TASK DATA
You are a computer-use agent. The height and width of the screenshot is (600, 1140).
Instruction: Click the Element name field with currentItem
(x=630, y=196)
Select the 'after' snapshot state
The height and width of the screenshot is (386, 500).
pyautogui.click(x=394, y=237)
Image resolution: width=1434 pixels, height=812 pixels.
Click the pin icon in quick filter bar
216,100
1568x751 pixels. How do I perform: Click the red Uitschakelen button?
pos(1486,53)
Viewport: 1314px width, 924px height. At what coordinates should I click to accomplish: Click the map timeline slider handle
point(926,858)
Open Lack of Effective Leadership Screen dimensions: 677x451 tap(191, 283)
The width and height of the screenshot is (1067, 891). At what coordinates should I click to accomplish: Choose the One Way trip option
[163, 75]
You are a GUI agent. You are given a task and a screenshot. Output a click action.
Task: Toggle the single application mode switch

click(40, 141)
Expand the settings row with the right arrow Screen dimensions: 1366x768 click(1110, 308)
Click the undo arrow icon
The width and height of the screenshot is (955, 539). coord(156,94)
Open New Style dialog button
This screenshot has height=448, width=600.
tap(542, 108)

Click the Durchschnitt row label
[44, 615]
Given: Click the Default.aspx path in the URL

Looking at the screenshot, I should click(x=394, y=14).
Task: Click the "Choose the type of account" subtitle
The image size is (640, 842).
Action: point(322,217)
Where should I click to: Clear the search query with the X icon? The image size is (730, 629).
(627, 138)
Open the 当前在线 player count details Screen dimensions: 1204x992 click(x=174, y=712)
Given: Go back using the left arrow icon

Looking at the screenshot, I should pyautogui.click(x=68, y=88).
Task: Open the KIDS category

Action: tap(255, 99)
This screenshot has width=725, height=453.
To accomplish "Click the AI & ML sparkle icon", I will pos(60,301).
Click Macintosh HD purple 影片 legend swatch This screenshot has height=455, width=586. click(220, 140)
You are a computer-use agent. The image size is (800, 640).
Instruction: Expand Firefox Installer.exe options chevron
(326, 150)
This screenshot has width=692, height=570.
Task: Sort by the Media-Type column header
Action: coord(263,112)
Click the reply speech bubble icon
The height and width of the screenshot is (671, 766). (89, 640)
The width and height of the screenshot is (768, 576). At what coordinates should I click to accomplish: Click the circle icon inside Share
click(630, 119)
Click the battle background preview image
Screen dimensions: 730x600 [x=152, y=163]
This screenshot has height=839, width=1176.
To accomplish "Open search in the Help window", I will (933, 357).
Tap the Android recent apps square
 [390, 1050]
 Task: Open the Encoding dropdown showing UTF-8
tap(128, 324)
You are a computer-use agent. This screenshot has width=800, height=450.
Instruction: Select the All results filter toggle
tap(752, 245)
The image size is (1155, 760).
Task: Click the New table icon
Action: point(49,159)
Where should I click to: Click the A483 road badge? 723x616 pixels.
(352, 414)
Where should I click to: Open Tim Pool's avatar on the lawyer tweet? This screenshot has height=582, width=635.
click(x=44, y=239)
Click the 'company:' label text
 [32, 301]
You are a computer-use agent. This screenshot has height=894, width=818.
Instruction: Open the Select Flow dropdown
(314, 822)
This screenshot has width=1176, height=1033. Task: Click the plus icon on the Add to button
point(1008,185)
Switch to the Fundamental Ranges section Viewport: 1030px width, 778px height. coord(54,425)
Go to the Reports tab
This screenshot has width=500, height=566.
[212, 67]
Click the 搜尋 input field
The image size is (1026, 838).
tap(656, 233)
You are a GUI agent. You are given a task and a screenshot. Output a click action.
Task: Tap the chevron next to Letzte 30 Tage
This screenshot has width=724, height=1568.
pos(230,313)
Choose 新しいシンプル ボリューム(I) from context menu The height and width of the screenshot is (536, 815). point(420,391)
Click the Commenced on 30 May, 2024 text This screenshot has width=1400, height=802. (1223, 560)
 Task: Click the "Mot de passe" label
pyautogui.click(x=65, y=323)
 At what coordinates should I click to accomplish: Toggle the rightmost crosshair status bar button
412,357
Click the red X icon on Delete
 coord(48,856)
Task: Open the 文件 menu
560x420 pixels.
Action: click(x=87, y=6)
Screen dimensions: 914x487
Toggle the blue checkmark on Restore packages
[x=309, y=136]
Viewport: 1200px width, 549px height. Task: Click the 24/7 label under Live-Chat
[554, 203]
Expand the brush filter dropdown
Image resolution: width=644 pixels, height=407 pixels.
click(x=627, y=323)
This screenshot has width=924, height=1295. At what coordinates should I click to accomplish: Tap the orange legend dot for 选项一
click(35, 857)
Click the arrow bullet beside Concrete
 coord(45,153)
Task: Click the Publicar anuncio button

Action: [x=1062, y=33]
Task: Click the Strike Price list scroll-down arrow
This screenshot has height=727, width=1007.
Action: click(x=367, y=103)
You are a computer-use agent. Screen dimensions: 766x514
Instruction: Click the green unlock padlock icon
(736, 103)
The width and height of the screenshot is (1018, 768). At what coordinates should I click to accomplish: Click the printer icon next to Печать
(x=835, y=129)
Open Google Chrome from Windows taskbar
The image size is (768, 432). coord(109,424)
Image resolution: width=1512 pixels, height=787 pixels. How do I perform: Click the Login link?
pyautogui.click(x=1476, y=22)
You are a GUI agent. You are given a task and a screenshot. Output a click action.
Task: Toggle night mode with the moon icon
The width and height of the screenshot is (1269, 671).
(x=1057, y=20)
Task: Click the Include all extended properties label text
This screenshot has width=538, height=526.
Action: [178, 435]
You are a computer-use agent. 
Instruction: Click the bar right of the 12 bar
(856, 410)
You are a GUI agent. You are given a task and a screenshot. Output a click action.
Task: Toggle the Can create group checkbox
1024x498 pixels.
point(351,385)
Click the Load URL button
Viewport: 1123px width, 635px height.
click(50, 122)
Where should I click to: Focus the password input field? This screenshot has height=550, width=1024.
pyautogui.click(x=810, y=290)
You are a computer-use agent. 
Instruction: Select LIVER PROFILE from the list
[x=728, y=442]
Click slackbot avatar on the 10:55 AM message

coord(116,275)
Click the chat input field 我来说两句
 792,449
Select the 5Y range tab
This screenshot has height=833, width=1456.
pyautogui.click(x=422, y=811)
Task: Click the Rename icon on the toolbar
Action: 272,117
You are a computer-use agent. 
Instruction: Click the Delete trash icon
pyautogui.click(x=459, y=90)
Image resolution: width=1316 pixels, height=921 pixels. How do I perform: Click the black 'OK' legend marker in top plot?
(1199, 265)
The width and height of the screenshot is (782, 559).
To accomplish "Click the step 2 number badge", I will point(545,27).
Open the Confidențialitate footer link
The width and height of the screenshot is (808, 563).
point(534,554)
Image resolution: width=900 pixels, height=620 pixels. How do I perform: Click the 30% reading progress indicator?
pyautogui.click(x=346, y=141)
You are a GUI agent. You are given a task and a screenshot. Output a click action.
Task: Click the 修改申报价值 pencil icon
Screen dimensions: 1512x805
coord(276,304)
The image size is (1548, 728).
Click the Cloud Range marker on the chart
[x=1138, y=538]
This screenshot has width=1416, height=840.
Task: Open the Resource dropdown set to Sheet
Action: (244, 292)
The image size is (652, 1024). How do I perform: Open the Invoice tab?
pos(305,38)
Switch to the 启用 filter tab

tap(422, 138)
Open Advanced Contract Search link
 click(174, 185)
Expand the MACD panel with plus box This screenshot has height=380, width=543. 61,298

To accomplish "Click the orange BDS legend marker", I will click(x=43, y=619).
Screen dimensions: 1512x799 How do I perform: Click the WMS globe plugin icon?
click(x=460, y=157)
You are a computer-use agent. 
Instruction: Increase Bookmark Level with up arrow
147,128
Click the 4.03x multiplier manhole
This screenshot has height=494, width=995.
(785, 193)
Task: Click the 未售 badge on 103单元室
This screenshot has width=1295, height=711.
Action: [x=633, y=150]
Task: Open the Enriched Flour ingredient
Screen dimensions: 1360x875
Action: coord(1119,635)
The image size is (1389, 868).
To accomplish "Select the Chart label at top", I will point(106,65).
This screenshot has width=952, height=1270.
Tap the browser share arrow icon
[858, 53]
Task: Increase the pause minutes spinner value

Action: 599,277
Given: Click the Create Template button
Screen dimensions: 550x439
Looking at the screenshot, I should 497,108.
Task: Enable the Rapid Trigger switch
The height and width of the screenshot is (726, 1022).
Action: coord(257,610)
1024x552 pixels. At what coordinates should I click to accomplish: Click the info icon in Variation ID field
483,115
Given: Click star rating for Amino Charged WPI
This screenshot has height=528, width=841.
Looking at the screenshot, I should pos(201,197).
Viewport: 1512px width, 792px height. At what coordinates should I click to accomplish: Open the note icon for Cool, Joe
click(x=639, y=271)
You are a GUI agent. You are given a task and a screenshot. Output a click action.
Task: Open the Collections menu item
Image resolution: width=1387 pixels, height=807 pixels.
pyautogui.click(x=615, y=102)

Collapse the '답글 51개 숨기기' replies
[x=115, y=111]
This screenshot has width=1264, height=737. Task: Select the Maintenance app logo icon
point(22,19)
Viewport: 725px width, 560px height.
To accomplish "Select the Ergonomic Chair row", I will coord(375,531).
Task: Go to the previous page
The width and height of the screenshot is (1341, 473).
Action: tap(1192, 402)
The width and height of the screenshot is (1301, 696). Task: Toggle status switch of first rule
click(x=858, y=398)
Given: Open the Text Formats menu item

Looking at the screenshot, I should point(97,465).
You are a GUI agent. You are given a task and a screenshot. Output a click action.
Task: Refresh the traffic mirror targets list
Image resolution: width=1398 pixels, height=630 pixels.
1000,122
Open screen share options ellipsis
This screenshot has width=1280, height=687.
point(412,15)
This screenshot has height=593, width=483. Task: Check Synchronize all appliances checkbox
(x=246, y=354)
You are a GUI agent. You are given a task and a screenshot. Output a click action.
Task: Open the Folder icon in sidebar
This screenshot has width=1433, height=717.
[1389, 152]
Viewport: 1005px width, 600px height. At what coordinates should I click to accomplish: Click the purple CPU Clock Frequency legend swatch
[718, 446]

WORK ORDER
Please copy exactly the lines from the one that contains "Viewport: 725px width, 560px height." up to and including the final line of the listing above.

OUTPUT
Viewport: 725px width, 560px height.
To accomplish "Select the Ergonomic Chair row", I will coord(375,531).
Task: Go to the previous page
The width and height of the screenshot is (1341, 473).
Action: tap(1192, 402)
The width and height of the screenshot is (1301, 696). Task: Toggle status switch of first rule
click(x=858, y=398)
Given: Open the Text Formats menu item

Looking at the screenshot, I should point(97,465).
You are a GUI agent. You are given a task and a screenshot. Output a click action.
Task: Refresh the traffic mirror targets list
Image resolution: width=1398 pixels, height=630 pixels.
1000,122
Open screen share options ellipsis
This screenshot has width=1280, height=687.
point(412,15)
This screenshot has height=593, width=483. Task: Check Synchronize all appliances checkbox
(x=246, y=354)
You are a GUI agent. You are given a task and a screenshot. Output a click action.
Task: Open the Folder icon in sidebar
This screenshot has width=1433, height=717.
[1389, 152]
Viewport: 1005px width, 600px height. At what coordinates should I click to accomplish: Click the purple CPU Clock Frequency legend swatch
[718, 446]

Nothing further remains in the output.